The task: In the listing below, how many lines contain the string "screenshot"? Answer with the number only.

Provided data:
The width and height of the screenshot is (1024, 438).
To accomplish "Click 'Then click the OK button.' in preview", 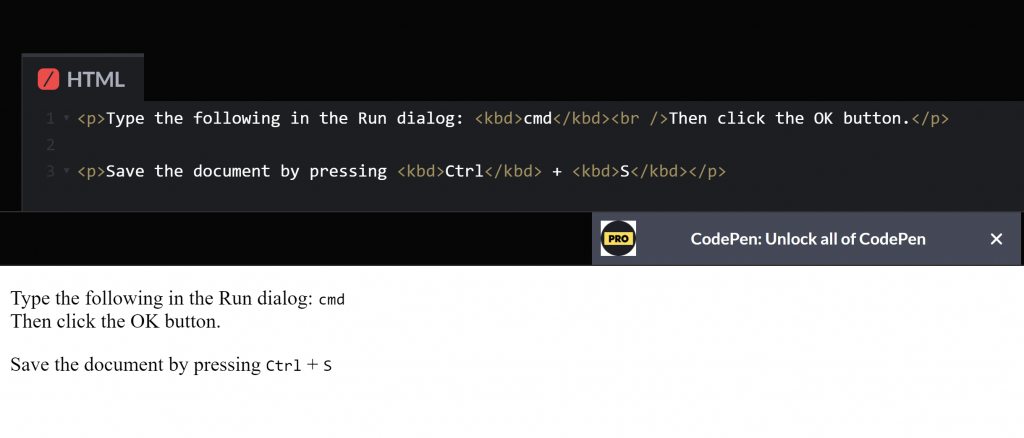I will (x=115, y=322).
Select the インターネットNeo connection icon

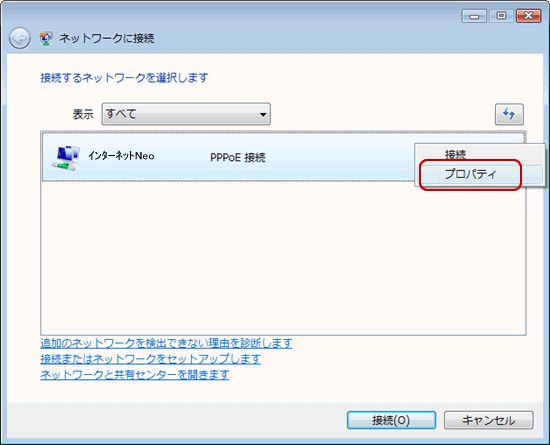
==
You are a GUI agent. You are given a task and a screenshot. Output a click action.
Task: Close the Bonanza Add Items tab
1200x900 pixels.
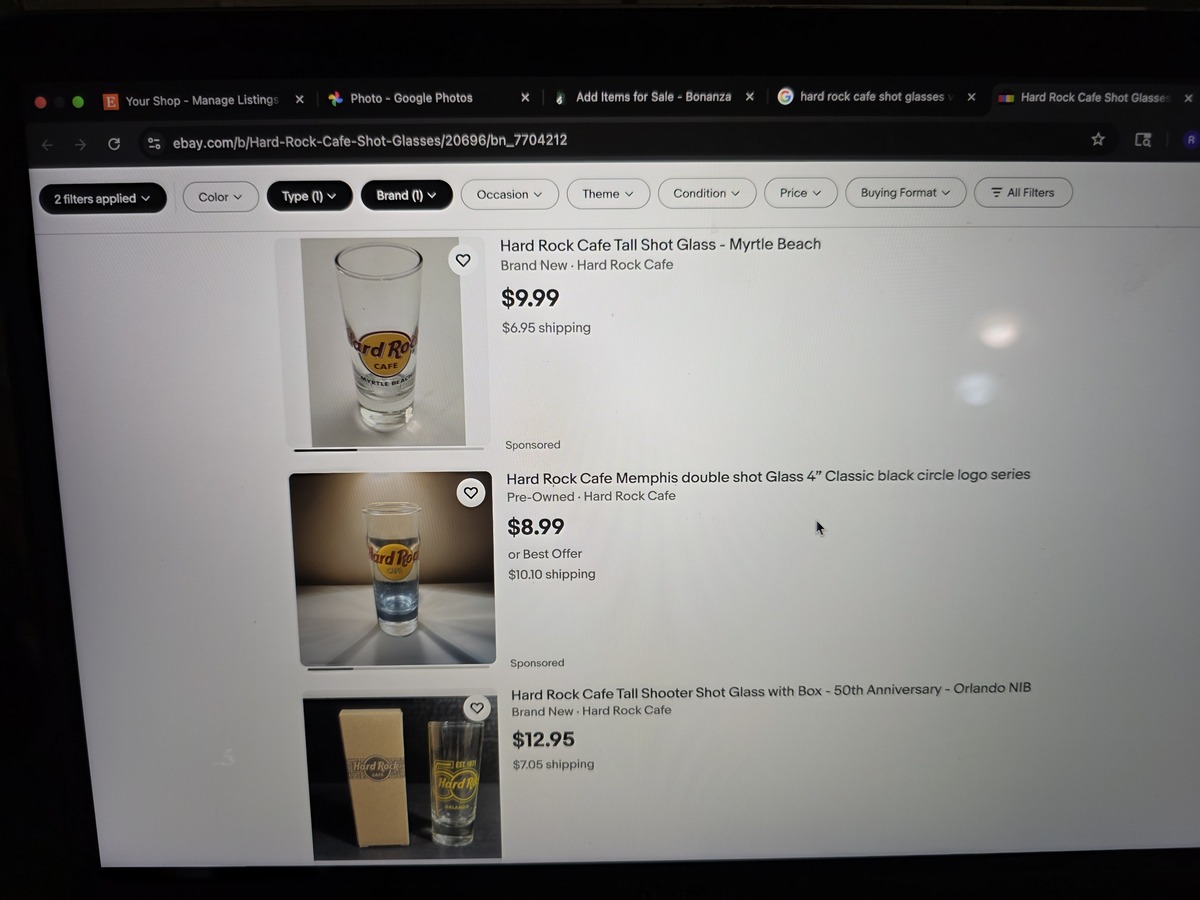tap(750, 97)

Reply to the exercise: 2